Ce confort se situe à la fois dans les locaux, dans les activités, dans les dispositifs, et concerne à la fois le travail et les « à-côtés » : « Tout ce qu’on a à côté, ça fait partie de notre boite, et

ça fait partie du fait qu’on se sent bien ici. A mon avis, c’est 50% de gagnés sur une efficacité de journée. » (Consulting)

Au Labo, l’employeur est considéré également légitime à émettre des prescriptions/préconisations énergétiques, environnementales, « si c’est justifié » et « si c’est

efficace ». En effet, les occupants étant assez critiques face aux systèmes, qu’ils ne trouvent

pas aussi performants qu’ils le pensaient, sont sceptiques sur les décisions prises pour le bâtiment dans lequel ils travaillent.

« Si c’est justifié, ça peut être contraignant. Si vraiment c’est efficace, moi, ça ne me gêne pas. Maintenant, des fois, on doute de l’efficacité, c’est ça le souci. » (Labo)

Les salariés auraient apprécié que les automatismes soient réellement transparents. Ce n’est pas l’automatisme qui leur pose problème, mais le fait qu’il se montre, par ses dysfonctionnements.

« Cette contrainte [de ne pas pouvoir ouvrir les fenêtres, par exemple], elle aurait été acceptée, pour moi, si, entre le projet avec la pompe à chaleur et les automatismes, et la réalisation réelle du bâtiment, tout marchait bien. Mais il y a un écart entre ce qui a été vendu et comment c’est construit. » (Labo)

« Hier, tous les lampadaires extérieurs du site sont restés allumés en plein jour. Avant d’afficher une contrainte, ou d’essayer d’éduquer les salariés sur un comportement par rapport à l’énergie, il y a tout un travail à faire sur nos sites. Si je suis employeur, je ne peux pas demander à mon salarié d’avoir un comportement peu consommateur en énergie si moi-même, j’affiche le contraire. Ce n’est pas possible. » (Labo)

Dans les deux entreprises, des salariés mentionnent un comportement trop extrême de la part de l’employeur, donnant l’image de « l’ayatollah du respect de l’environnement ou de la

consommation d’énergie comme on peut en avoir déjà, sur la sécurité » (Labo) ; « je pense qu’on a autre chose à faire de notre vie, même si c’est important pour la planète. Je pense qu’on a autre chose à faire. Et effectivement, je pense qu’il faut se dégager du côté ayatollah, il faut du libre arbitre » (Consulting)

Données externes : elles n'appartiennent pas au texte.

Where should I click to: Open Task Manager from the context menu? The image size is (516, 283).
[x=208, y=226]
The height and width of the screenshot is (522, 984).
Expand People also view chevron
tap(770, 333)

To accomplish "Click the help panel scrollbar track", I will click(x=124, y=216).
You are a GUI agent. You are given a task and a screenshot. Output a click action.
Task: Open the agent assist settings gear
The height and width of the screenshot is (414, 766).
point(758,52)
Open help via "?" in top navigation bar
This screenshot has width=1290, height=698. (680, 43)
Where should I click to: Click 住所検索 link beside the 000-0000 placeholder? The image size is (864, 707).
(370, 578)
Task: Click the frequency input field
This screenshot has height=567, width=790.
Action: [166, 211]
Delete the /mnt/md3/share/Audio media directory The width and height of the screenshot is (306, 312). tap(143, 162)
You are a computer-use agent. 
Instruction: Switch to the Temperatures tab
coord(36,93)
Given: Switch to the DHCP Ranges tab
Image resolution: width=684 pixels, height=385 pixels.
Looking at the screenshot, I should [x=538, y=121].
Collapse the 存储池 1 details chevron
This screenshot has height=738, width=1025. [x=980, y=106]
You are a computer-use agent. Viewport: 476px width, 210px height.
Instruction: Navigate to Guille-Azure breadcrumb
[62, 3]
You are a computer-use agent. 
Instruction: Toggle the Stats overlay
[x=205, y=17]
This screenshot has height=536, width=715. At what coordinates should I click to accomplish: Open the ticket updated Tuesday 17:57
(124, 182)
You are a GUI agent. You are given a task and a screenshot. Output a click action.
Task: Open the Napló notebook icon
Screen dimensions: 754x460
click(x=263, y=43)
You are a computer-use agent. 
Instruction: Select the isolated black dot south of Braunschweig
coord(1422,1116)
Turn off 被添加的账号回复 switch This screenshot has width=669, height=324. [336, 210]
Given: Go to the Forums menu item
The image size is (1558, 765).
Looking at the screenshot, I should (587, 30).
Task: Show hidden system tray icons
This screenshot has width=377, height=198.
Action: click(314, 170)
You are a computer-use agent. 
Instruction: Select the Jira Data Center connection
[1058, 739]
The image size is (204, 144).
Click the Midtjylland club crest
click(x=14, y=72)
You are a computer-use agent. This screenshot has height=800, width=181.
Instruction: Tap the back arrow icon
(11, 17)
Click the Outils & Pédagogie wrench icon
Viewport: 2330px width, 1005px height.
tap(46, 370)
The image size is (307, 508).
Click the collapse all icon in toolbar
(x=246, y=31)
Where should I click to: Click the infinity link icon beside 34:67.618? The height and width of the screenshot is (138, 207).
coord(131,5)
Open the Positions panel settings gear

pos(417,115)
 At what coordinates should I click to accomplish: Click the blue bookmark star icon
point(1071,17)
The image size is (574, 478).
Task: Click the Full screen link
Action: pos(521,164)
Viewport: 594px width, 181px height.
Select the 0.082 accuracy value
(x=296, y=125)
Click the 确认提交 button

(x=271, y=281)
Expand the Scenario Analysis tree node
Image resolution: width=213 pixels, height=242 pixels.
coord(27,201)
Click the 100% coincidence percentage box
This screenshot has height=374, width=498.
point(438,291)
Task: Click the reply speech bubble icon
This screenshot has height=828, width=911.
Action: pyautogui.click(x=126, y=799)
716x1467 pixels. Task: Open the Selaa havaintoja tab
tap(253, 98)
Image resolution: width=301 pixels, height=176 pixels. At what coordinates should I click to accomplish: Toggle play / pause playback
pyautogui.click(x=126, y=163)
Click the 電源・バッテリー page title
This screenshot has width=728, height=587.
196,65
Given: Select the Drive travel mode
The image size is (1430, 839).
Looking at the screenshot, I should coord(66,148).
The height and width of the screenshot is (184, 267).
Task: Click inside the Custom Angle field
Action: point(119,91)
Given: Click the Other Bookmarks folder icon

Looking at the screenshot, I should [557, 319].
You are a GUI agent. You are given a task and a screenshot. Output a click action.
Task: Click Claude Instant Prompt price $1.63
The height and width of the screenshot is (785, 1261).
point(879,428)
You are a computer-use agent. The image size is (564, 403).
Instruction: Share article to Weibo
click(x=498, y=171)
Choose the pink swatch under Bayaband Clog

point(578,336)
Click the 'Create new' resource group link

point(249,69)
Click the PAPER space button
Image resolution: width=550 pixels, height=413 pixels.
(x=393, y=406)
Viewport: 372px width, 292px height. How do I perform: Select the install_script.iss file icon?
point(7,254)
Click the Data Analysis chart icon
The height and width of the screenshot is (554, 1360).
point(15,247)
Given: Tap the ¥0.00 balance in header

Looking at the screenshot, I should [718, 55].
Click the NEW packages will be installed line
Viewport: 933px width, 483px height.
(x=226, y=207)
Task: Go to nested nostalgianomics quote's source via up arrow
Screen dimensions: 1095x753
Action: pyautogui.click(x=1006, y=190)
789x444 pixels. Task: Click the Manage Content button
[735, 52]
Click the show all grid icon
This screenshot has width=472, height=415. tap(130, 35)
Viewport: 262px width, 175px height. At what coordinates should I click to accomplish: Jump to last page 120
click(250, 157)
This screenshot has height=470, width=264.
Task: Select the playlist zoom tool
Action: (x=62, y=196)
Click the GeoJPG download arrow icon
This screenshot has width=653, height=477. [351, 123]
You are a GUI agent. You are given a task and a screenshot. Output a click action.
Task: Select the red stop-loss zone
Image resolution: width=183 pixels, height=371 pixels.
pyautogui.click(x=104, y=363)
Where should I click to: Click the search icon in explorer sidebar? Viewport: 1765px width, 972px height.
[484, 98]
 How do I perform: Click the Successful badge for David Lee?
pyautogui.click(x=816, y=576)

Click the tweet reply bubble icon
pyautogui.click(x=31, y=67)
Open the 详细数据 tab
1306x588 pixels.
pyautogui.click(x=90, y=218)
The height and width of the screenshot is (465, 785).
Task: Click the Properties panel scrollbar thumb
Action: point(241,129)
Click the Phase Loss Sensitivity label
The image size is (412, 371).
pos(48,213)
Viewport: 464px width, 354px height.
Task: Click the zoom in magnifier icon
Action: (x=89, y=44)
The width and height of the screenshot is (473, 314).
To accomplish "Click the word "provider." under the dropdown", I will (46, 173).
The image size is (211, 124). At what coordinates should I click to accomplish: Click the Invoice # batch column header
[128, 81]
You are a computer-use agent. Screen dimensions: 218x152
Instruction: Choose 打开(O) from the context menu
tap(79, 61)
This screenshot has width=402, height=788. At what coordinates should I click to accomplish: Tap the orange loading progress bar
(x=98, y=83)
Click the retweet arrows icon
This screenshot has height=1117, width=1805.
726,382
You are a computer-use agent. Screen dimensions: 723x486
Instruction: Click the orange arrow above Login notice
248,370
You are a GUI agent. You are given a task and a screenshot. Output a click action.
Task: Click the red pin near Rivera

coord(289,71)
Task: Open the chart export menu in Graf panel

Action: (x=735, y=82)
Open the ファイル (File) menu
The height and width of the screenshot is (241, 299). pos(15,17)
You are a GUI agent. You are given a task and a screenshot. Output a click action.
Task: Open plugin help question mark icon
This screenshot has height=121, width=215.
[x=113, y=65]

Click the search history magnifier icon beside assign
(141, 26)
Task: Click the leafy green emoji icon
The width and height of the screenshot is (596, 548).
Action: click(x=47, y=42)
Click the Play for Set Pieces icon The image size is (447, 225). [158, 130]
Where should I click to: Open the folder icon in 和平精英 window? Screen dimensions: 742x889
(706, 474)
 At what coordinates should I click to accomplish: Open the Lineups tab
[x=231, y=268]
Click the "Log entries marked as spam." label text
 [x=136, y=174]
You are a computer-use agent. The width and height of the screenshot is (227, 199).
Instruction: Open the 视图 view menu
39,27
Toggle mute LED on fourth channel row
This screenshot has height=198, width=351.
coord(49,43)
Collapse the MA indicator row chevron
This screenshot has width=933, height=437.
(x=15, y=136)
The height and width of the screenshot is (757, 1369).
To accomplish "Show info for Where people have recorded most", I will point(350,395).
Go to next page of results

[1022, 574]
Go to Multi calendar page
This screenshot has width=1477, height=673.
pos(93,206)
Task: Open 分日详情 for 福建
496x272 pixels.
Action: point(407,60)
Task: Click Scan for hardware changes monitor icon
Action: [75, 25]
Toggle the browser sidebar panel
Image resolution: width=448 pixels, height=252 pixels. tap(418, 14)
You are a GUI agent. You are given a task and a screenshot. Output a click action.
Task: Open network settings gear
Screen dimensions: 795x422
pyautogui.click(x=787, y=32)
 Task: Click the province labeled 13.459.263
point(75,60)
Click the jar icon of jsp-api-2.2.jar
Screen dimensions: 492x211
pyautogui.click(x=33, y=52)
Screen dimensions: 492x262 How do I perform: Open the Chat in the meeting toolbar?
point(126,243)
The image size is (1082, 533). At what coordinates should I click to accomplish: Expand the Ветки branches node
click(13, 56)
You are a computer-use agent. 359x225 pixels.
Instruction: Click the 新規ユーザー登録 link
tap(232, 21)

Dans le même ordre d’idée, un salarié repousse « l’infantilisation ». ***

On voit apparaître dans les discours des salariés un ensemble de critères auxquels le nouveau lieu de travail doit répondre :

- des conditions de travail préservées, voire améliorées

- une égalité dans l’attribution des bureaux (nombre de m², orientation) - des formes ou des moments d’intimité

- une exemplarité de l’entreprise et une cohérence de ses pratiques - de la convivialité

- de la praticité et du confort.

Comme chez les ménages, l’énergie et sa gestion sont considérées comme des moyens et non comme des fins en soi. Les deux entreprises ont développé un projet de bâtiment performant, reposant sur une certaine conception de l’utilisateur, univoque et statique. De plus, leurs conceptions de l’environnement, de l’efficacité énergétique et du confort sont également embarquées dans le bâtiment performant.

Les entreprises divergent sur les moyens mis en œuvre pour faire aboutir le bâtiment performant et sur leur conception de l’action des usagers. Mais dans les deux cas, les occupants traduisent également le binôme environnement/confort, en fonction des cadres structurant leurs actions et de leurs propres cadres. Cela produit de la diversité, là où l’entreprise pensait moyenne, de la dynamique (apprentissages, influences, etc.), là où l’entreprise concevait du statique, et de la conflictualité, là où l’entreprise pensait que l’énergie soit resterait un impensé, soit deviendrait un engagement diffus.